DATASET CONTENT section start

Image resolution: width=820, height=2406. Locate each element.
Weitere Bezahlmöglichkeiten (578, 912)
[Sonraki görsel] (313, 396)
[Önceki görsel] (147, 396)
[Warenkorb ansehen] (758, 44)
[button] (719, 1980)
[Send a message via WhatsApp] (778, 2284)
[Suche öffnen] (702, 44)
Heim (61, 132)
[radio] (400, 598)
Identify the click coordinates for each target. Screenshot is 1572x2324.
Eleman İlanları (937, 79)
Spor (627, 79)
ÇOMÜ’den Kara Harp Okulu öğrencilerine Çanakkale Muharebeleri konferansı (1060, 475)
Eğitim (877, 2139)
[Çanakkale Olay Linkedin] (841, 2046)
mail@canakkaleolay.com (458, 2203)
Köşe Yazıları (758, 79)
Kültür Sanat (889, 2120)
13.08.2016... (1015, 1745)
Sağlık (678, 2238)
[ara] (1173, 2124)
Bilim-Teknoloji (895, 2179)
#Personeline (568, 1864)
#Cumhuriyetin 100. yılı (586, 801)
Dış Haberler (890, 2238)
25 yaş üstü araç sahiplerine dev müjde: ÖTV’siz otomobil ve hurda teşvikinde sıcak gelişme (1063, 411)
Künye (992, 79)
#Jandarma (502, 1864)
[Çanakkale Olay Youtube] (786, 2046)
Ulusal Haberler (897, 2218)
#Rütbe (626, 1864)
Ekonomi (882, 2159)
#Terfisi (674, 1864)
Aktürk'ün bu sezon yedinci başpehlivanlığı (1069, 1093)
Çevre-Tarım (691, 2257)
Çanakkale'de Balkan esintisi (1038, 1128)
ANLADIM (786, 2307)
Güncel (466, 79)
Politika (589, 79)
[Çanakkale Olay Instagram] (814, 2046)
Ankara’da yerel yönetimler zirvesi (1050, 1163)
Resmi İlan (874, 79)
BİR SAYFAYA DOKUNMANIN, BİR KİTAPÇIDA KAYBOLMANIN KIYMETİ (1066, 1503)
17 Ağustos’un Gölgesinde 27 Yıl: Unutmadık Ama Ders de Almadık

DATASET CONTENT section end

§ **WHAT YOU NEED TO DO**: Look through the entries above, and wherever a line holds the word "each", copy it.

§ **EXPECTED OUTPUT**:
Image resolution: width=820, height=2406. Locate each element.
Identify the click coordinates for each target. Screenshot is 1572x2324.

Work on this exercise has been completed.